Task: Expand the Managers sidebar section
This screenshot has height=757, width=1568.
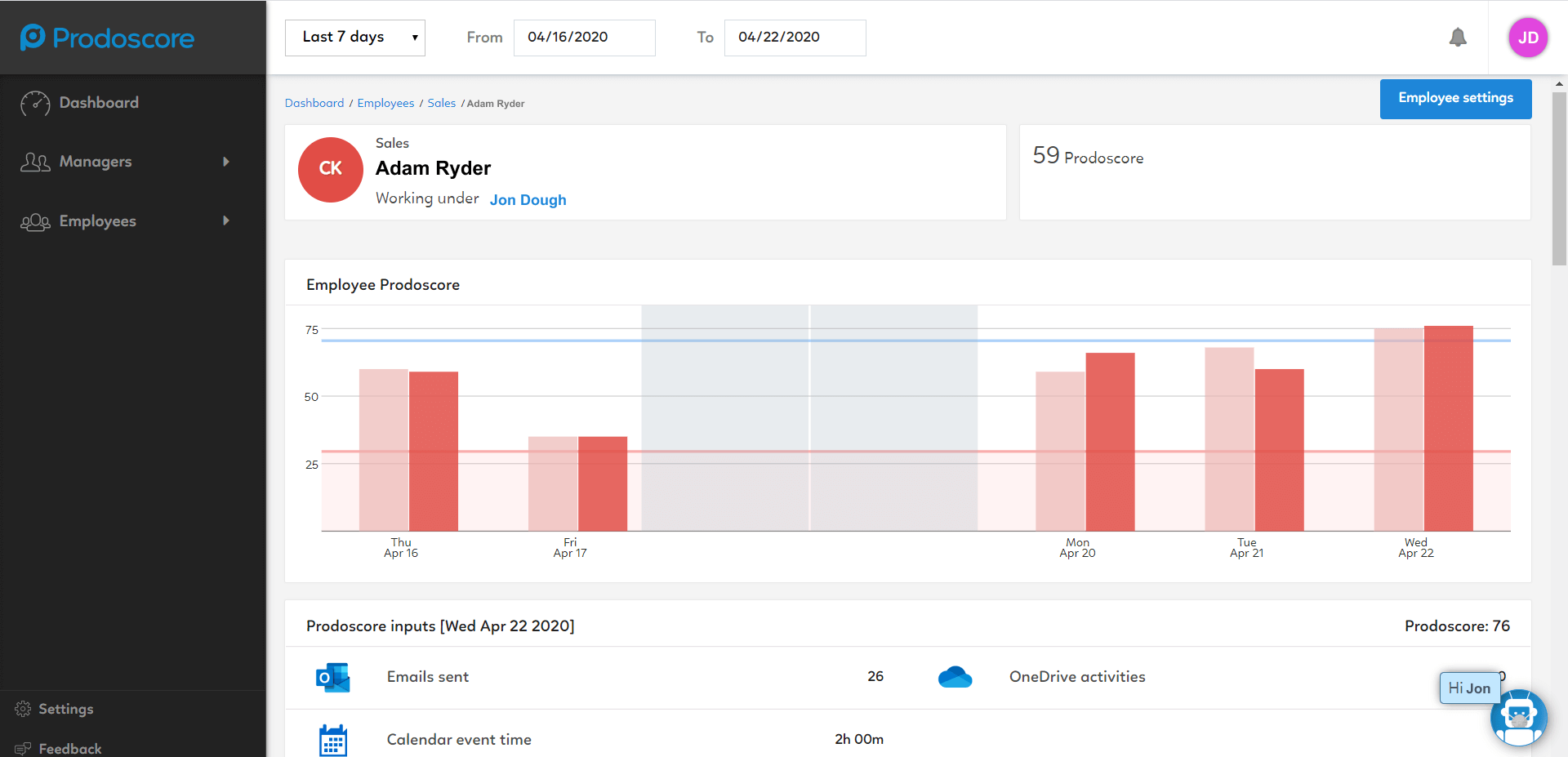Action: point(226,162)
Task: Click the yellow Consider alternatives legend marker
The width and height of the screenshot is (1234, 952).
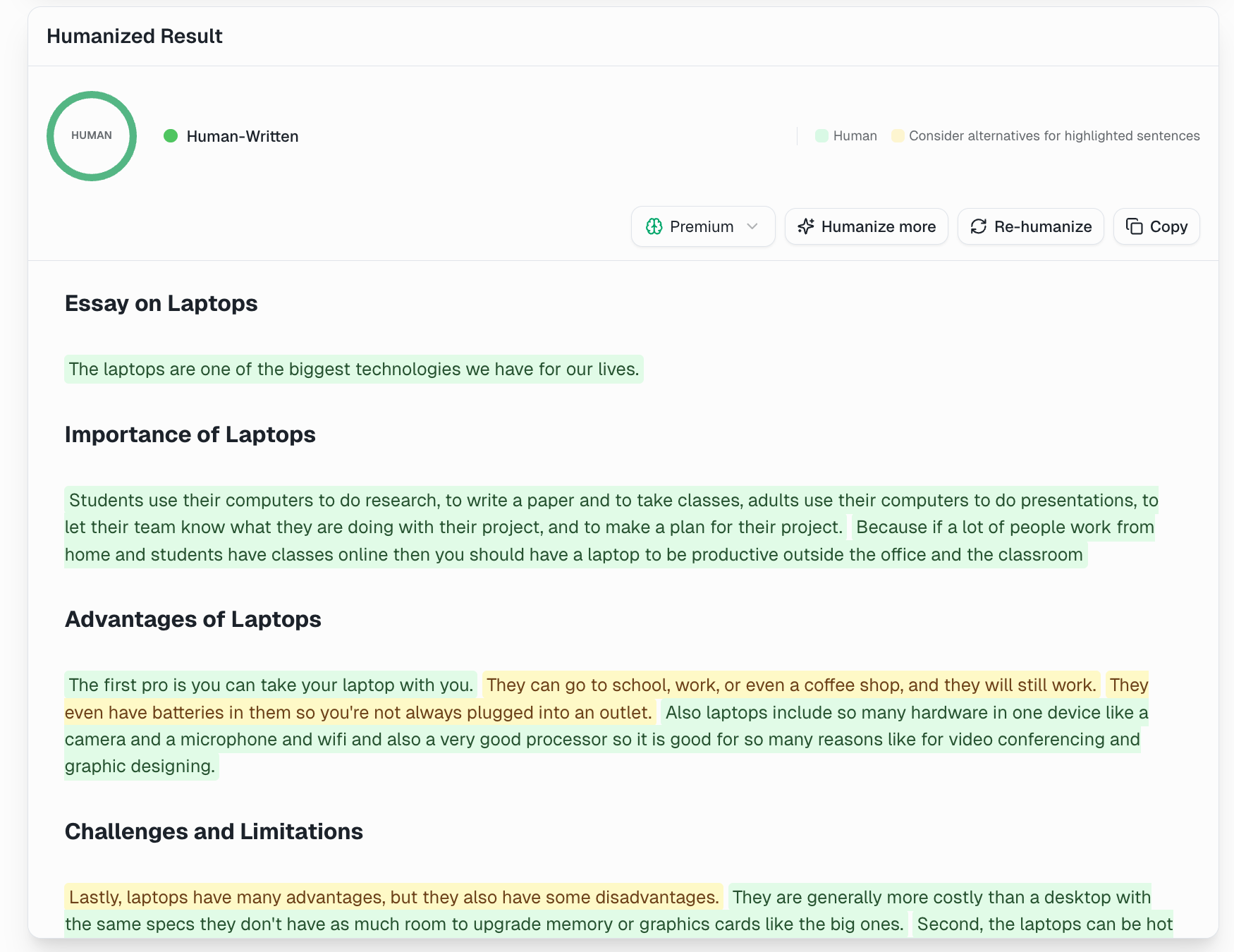Action: [x=898, y=135]
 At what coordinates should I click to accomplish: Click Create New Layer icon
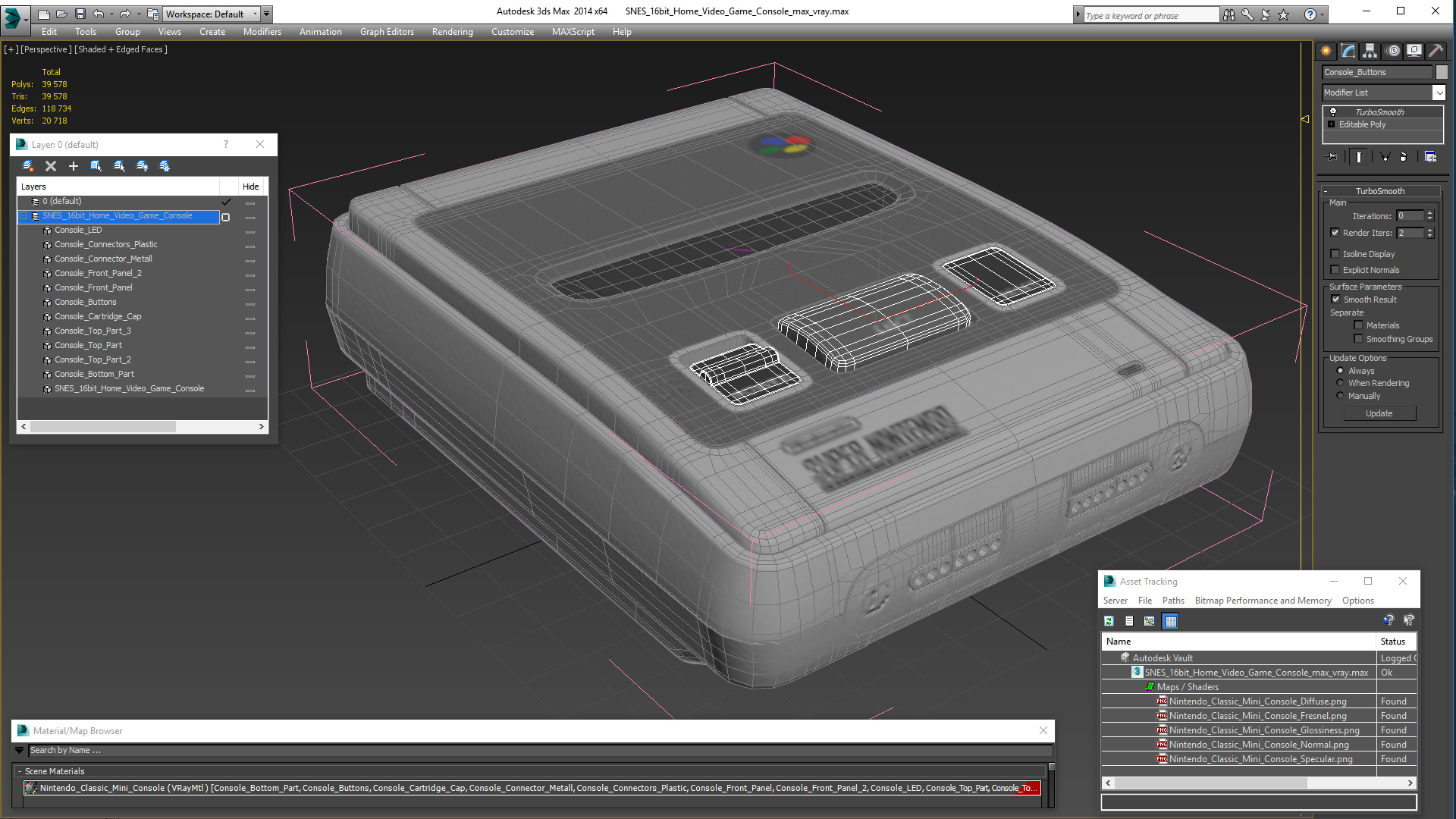point(28,166)
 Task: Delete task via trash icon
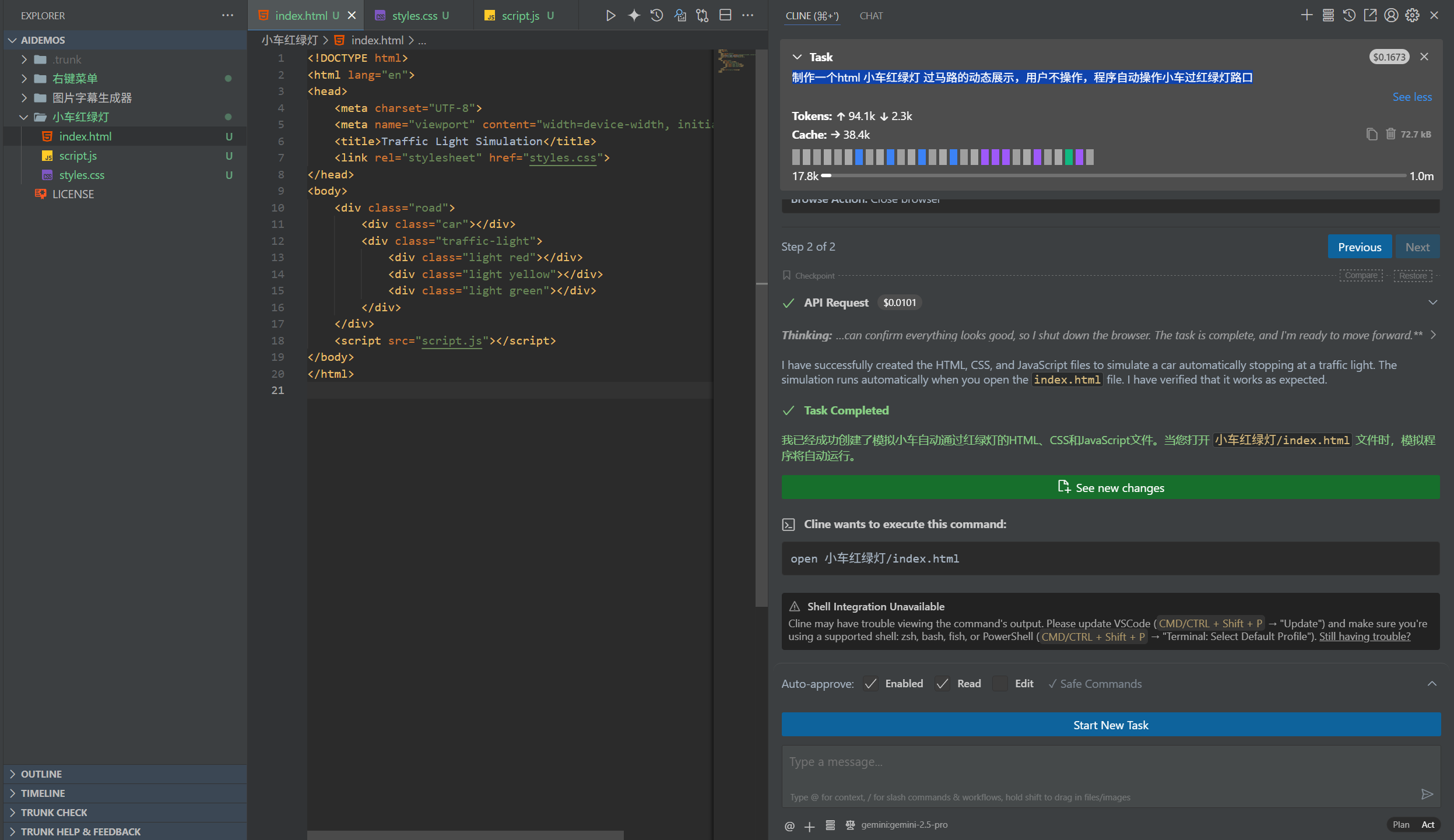[x=1390, y=134]
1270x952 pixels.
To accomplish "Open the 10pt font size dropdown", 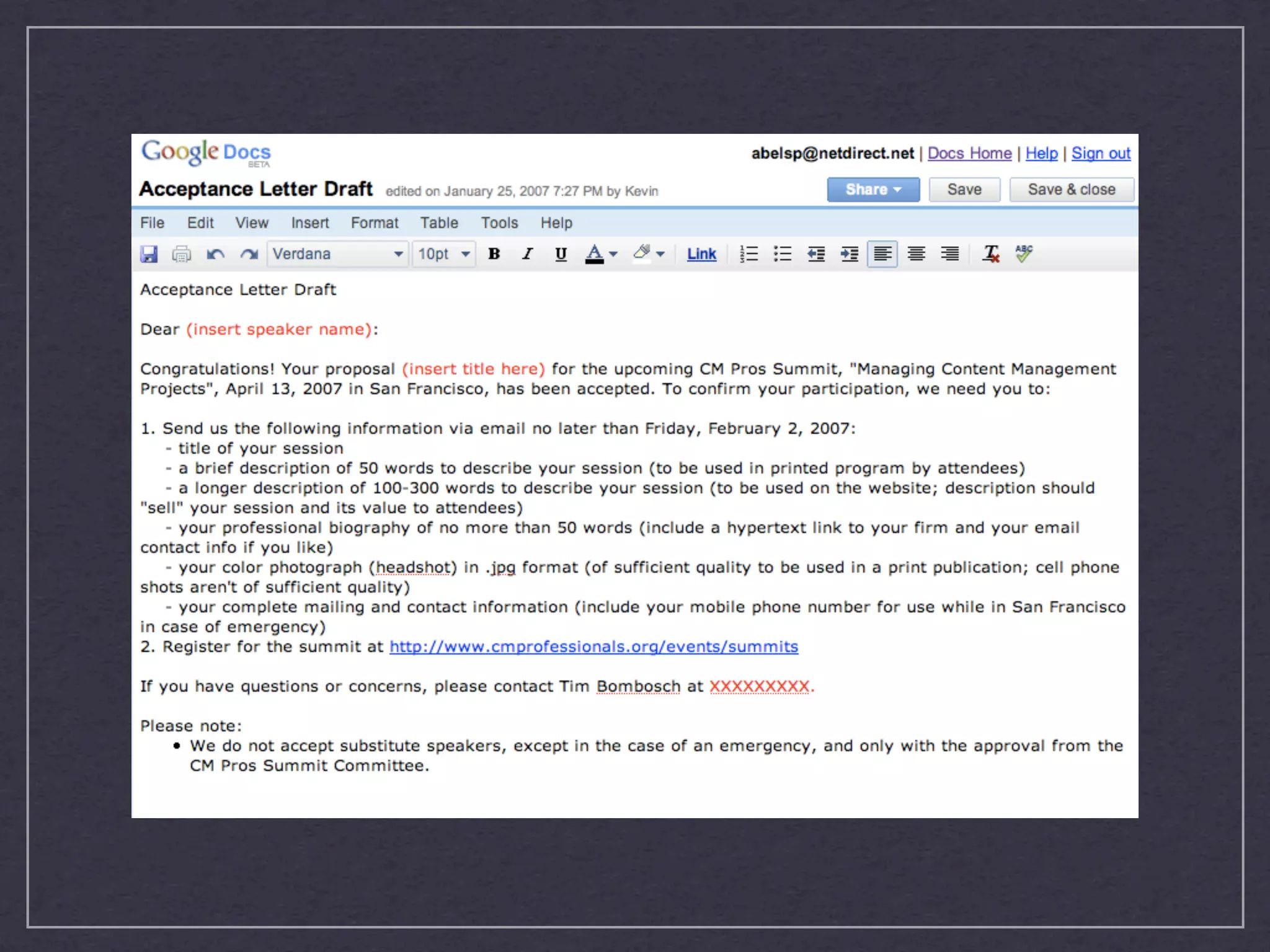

§ **Work order**
Take the listing and print it again exactly, but without any pictures.

§ **Your response**
Task: Expand the Managers sidebar section
This screenshot has height=757, width=1568.
Action: point(226,162)
Task: Click the yellow Consider alternatives legend marker
The width and height of the screenshot is (1234, 952).
Action: [x=898, y=135]
 At what coordinates should I click to accomplish: Click Create New Layer icon
point(28,166)
 Task: Delete task via trash icon
[x=1390, y=134]
1270x952 pixels.
To accomplish "Open the 10pt font size dropdown", 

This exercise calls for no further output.